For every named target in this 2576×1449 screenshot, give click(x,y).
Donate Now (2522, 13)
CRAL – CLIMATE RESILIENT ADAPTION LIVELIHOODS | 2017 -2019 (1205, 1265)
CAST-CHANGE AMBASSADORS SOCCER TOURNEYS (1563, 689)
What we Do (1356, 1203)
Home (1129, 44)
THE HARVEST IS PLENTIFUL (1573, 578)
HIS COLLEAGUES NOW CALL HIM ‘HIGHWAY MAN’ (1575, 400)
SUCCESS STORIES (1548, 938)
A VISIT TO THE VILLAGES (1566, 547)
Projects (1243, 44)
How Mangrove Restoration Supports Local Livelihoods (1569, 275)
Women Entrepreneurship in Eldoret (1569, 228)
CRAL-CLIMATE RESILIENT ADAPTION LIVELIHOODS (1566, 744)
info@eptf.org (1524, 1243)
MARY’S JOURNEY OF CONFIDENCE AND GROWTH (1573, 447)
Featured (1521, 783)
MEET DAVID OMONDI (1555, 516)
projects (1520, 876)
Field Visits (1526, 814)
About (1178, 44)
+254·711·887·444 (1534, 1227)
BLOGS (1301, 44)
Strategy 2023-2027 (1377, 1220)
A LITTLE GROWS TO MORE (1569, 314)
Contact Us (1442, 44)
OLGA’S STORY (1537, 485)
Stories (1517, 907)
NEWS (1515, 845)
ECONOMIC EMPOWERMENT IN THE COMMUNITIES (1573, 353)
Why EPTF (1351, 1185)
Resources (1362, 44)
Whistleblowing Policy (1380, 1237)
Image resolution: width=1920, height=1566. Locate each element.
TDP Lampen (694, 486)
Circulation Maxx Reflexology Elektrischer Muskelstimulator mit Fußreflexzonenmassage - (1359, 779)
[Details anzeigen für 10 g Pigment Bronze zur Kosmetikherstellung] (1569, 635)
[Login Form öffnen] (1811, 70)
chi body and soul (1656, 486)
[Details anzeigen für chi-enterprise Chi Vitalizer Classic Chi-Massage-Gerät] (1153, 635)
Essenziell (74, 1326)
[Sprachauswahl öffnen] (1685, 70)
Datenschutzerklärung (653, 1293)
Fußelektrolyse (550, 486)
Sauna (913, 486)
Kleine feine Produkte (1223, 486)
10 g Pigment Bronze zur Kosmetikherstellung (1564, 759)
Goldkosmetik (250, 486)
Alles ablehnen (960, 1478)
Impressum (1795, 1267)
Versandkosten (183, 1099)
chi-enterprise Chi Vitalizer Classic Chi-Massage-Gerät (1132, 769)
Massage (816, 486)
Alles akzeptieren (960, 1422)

◆ ◆ ◆

■ Problem description ■
What is the number of lines above that contain "ADAPTION"? Reply with that number only.

■ Exercise answer ■
2